Document section

Saturday, August 20, 2011

Strange Advice-15

Animal Anecdote 15

The animal in this one is about me and concerns an expert’s unexpected opinion. With the disease, infectious hepatitis having run a 2 week course with no known treatment and my having lost 20 pounds and turned almost a daffodil yellow a friend from the Yale Medical School asked if he might visit and make some suggestions. My father brought a Dr. John Paul who was at the time the Chairman of the United Nations Commission on Jaundice to see me. What better credentials could a human physician have for one with my problem?

After a friendly chat about my disease Dr. Paul made the two following suggestions: first, don’t take vitamins. Second, don’t let them get you into a hospital. That was all and he bid me good bye and they left. I was aware there was no treatment but wouldn’t you be surprised at those two recommendations?

On the way back to the Medical School Dr. Paul told my father the reasoning behind the suggestions. Statistically, patients who do not go to a hospital have a higher survival rate. Also those who take vitamins or who have vitamins administered by injection have a significantly higher death rate.

Task requirements
Continue the hepatitis anecdote from its last sentence.

Supplied data

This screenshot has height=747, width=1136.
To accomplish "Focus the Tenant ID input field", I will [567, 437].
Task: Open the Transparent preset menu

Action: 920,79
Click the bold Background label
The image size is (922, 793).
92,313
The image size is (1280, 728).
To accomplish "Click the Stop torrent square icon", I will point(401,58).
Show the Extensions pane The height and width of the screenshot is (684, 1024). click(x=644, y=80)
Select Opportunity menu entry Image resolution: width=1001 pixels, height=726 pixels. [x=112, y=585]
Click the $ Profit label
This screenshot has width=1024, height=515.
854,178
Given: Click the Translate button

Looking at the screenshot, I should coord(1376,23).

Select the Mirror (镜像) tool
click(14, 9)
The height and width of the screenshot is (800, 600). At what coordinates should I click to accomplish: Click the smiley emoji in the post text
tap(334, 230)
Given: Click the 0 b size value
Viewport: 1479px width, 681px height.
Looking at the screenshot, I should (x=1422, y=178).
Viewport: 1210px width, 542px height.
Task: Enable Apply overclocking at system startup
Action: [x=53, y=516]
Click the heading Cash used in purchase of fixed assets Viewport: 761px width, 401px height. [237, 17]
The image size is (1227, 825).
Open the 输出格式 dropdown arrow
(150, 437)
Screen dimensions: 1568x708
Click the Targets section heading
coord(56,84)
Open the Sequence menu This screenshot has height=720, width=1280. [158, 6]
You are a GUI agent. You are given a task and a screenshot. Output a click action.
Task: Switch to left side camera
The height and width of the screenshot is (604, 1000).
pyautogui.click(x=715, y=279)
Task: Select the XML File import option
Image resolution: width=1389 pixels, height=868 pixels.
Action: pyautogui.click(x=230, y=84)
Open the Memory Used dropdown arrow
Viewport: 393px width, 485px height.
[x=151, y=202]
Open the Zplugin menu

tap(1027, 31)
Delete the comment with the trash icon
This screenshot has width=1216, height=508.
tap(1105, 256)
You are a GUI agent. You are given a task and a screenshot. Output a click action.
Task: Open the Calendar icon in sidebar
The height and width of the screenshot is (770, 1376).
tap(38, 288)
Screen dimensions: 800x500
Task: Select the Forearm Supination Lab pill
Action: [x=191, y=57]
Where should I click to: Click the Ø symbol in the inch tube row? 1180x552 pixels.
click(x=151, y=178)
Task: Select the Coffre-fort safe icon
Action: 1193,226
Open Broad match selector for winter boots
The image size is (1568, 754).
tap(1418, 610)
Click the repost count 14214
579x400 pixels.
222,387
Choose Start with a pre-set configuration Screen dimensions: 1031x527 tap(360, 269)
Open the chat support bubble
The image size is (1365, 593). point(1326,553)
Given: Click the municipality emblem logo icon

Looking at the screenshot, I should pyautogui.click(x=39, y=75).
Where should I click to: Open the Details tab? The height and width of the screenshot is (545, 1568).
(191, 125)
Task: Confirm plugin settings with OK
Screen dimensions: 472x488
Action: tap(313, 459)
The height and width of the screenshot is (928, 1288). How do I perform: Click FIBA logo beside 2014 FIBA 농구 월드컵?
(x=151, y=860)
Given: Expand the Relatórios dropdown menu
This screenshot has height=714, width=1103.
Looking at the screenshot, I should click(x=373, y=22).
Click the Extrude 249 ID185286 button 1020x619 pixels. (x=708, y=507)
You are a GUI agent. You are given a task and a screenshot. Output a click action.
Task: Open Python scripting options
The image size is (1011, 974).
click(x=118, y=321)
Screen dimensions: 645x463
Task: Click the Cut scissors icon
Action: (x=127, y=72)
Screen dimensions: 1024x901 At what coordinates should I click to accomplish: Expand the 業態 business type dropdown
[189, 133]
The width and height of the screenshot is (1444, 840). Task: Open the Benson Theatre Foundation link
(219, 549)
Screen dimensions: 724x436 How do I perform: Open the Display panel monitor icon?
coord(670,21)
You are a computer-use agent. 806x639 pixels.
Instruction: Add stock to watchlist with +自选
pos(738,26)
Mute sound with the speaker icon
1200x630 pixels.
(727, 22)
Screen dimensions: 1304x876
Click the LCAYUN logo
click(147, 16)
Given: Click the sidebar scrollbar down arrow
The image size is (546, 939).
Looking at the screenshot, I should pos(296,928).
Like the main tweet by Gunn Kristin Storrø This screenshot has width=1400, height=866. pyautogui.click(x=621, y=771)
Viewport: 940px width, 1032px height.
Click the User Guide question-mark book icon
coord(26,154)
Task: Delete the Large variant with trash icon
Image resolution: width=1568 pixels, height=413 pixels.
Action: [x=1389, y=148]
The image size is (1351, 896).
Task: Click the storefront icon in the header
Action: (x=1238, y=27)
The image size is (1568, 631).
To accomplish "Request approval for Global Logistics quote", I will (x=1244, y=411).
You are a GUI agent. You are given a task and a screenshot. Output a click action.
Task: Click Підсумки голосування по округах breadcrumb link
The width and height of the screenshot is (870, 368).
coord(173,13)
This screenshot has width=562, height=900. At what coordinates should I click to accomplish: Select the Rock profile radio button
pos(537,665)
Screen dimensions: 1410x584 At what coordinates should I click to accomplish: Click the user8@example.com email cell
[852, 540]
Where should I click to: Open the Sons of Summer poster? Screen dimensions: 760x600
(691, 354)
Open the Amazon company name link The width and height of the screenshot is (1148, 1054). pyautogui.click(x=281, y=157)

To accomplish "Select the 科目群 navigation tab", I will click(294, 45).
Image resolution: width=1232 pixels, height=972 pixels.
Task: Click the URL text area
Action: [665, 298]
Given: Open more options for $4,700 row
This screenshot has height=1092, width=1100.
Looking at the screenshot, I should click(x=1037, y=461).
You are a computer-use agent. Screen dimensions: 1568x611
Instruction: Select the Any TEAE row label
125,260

Reply
I’ve thought a lot about that episode in my life and I recall the time when physicians of certain human problems would tell those around the patient even when death seemed eminent that the patient had, “Passed the crisis.” Those doctors knew that with certain problems if the patient could survive long enough he or she would survive from past experience with similar cases.

It seems to me that even the virus that causes Infectious hepatitis has certain nutritional requirements itself. If the affected person does not eat as with this disease and the levels of a vitamin such as vitamin B1, thiamin chloride drop to levels incompatible with life, life has to soon end. The same may be said of the needs of the virus. In my situation the human has the ability to live longer without B1 than the virus.

Was there not an old expression, “Feed a fever and starve a cold?” It seems to me that for some diseases it may be therapeutic to deprive the disease of some necessary nutrition. What do you think of that?